PPK 3.1 Provinsi NTT Perintahkan Perbaikan Longsor Setelah Klarifikasi dengan Radar Tipikor
Labuan Bajo, RadarTipikor.Com – menemui salah satu pimpinan PPK 3.1 Provinsi NTT, Ibu DT, di kantor PPK 3.1 Provinsi NTT di Labuan Bajo, Rabu siang, 21 Januari 2026, pukul 12.25 WITA. Pertemuan itu digelar untuk meminta klarifikasi terkait pemberitaan yang dimuat Radar Tipikor sehari sebelumnya mengenai kondisi dan pemeliharaan ruas jalan yang mengalami longsor
Dalam pertemuan tersebut, Ibu DT menjelaskan durasi masa pemeliharaan proyek jalan yang menjadi sorotan publik. Menurutnya, “masa pemeliharaan jalan itu selama 365 hari, 1 tahun”, ujar Ibu DT saat memberikan keterangan kepada tim Radar Tipikor.

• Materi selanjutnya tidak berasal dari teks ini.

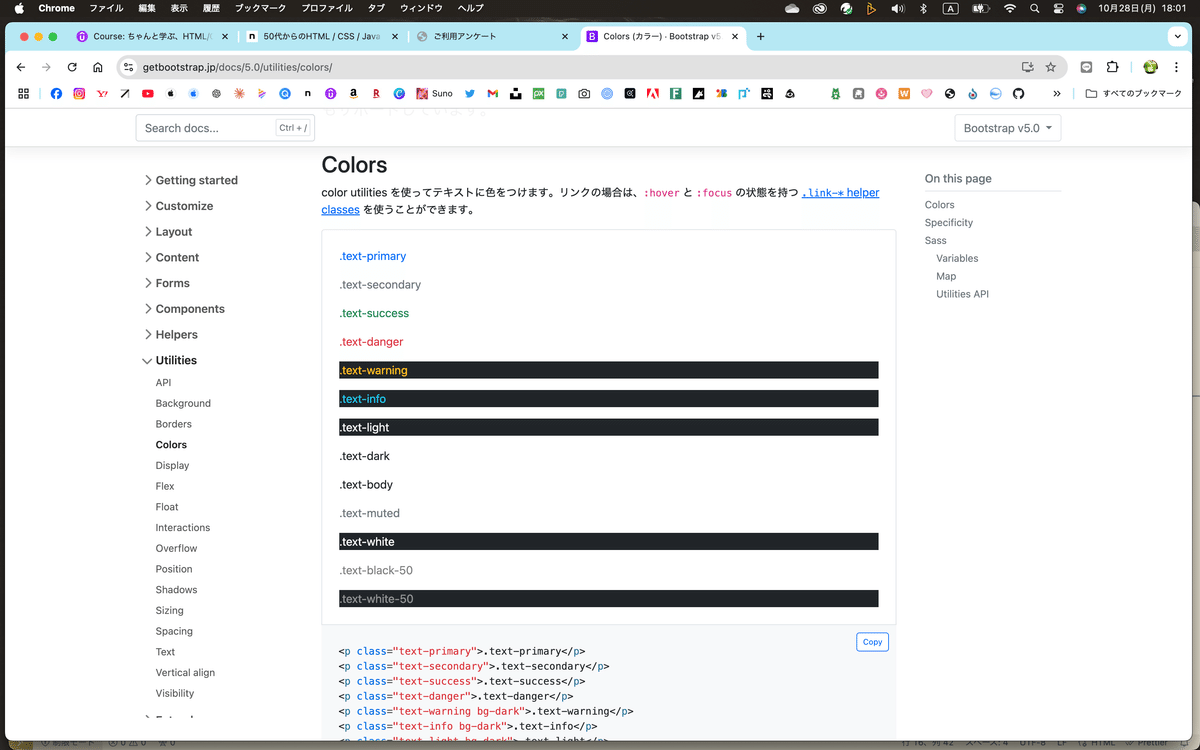The width and height of the screenshot is (1200, 750).
Task: Open the Chrome extensions puzzle icon
Action: pos(1113,67)
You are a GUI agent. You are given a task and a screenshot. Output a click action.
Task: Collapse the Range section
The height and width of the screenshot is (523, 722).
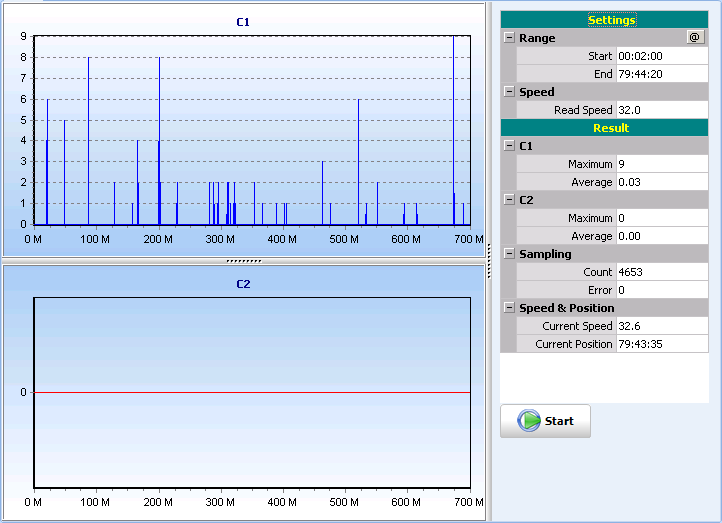click(x=509, y=38)
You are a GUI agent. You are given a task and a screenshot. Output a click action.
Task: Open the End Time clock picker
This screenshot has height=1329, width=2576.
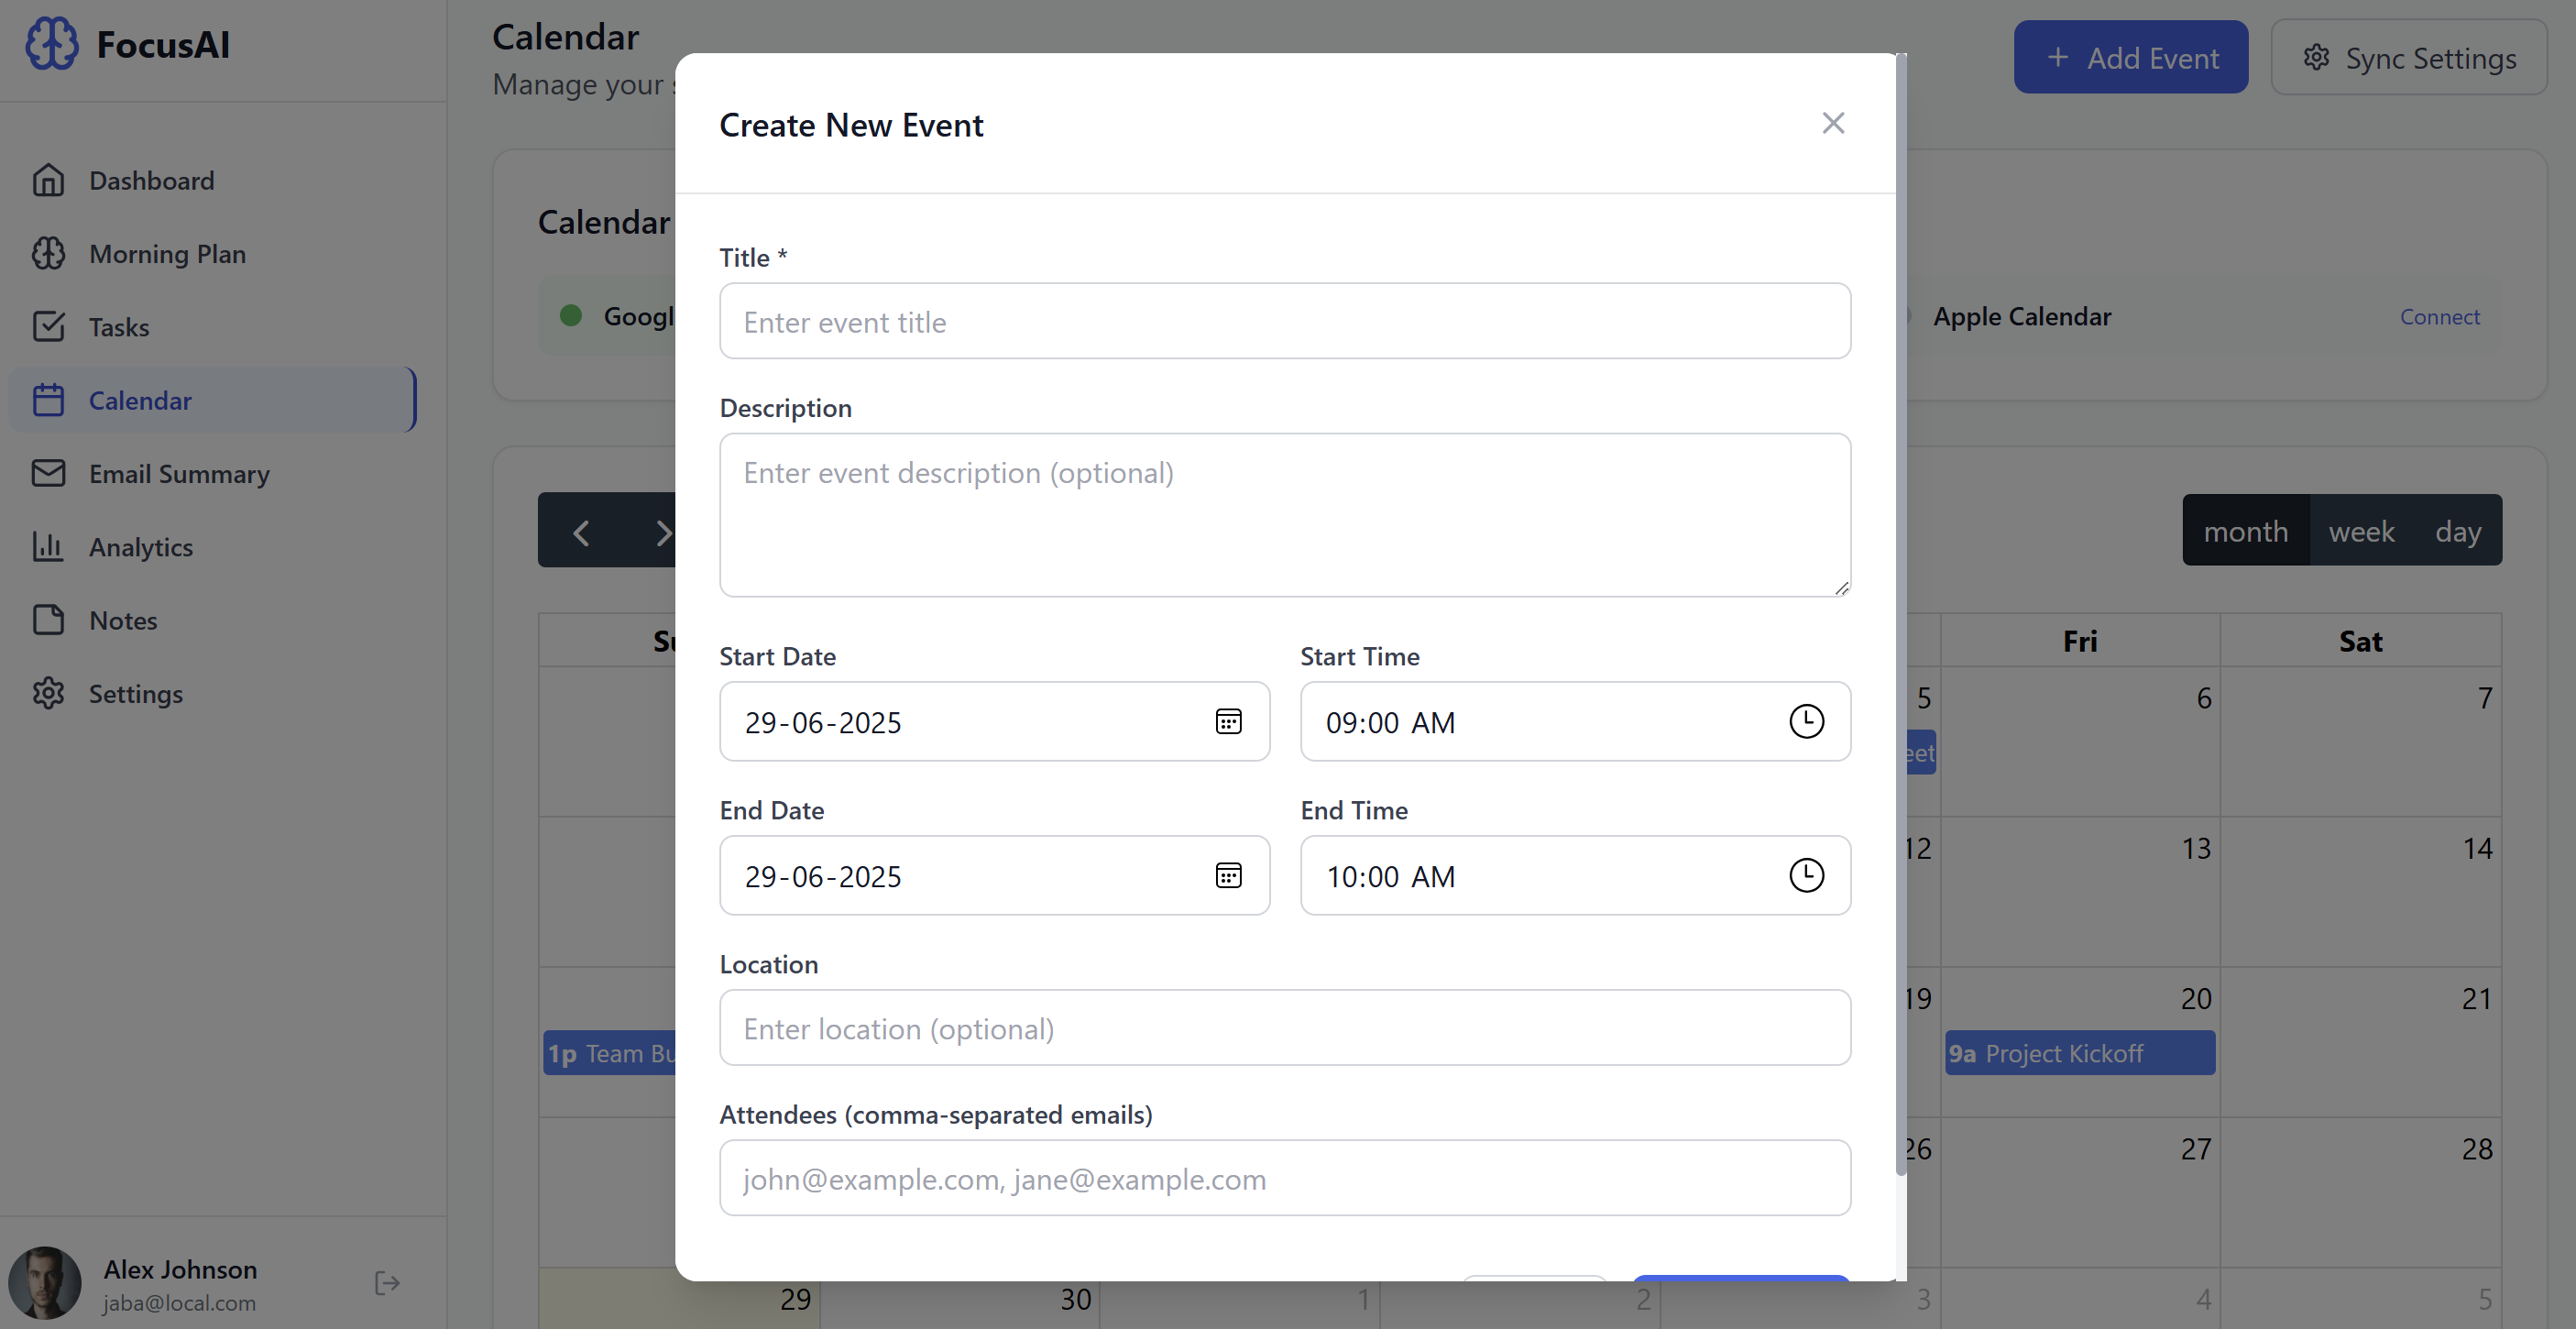coord(1806,875)
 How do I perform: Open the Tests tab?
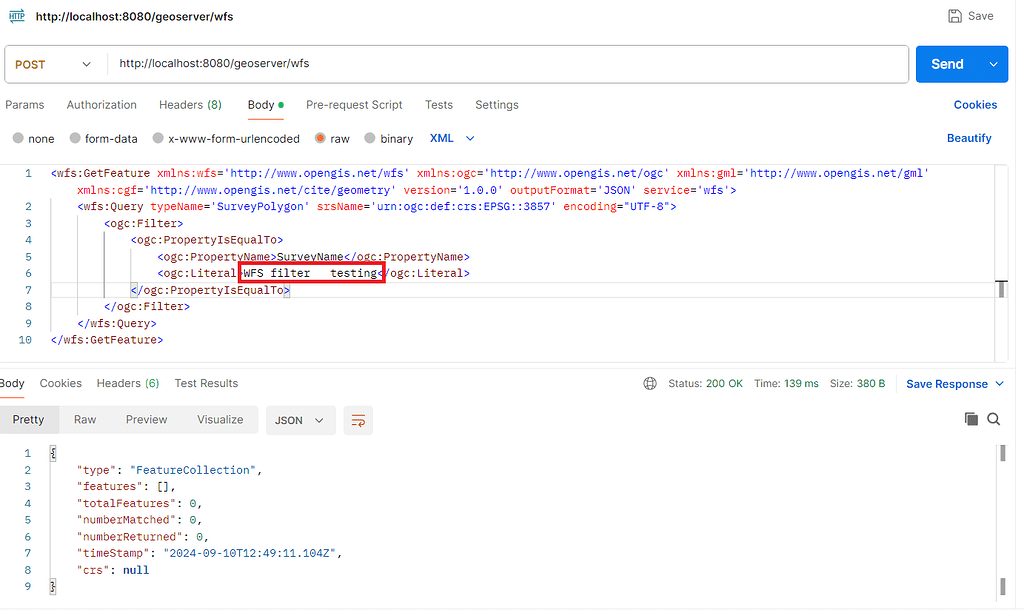click(x=438, y=104)
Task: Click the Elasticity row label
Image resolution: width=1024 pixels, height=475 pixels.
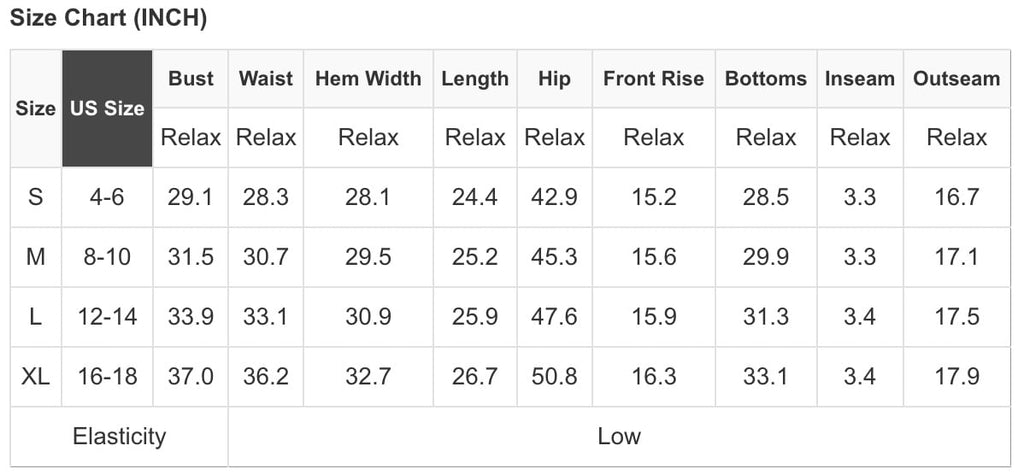Action: 119,436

Mengenai penyebab longsor, Ibu DT menyampaikan bahwa cuaca ekstrem menjadi faktor utama yang memperburuk kondisi tebing di sejumlah titik. “dengan keadaan cuaca ekstrim ini angin dan hujan deras sehingga tebing itu mudah longsor,” kata Ibu DT, menjelaskan bagaimana intensitas hujan dan angin mempercepat terjadinya pergeseran tanah dan longsor.
Menindaklanjuti kondisi darurat di lapangan, Ibu DT langsung memerintahkan kontraktor pelaksana untuk segera melakukan perbaikan. Langkah ini ditempuh agar penanganan dapat dilakukan cepat dan terkoordinasi. PPK 3.1 Provinsi NTT juga menyepakati agar proses perbaikan didampingi oleh tim Radar Tipikor sehingga pengawasan dan pelaporan transparan dapat dilakukan di lapangan.
Ibu DT menegaskan komitmen untuk mempercepat penanganan demi keselamatan pengguna jalan serta kelancaran akses warga setempat. “saya perintahkan anggota kontraktor nya untuk melakukan perbaikan dan penanganan longsor supaya masyarakat setempat bisa melati jalan tersebut, pada khusus nya masyarakat desa tanjung Boleng dan lain- lain,” ujarnya di hadapan tim Radar Tipikor.
Klarifikasi serta perintah perbaikan dari PPK 3.1 Provinsi NTT dianggap sebagai langkah responsif untuk mengatasi kondisi darurat tersebut. Radar Tipikor akan terus memantau proses perbaikan di lapangan dan melaporkan perkembangan pekerjaan kepada publik secara berkala, sekaligus memastikan tindakan penanganan dilaksanakan sesuai ketentuan dan prioritas keselamatan masyarakat.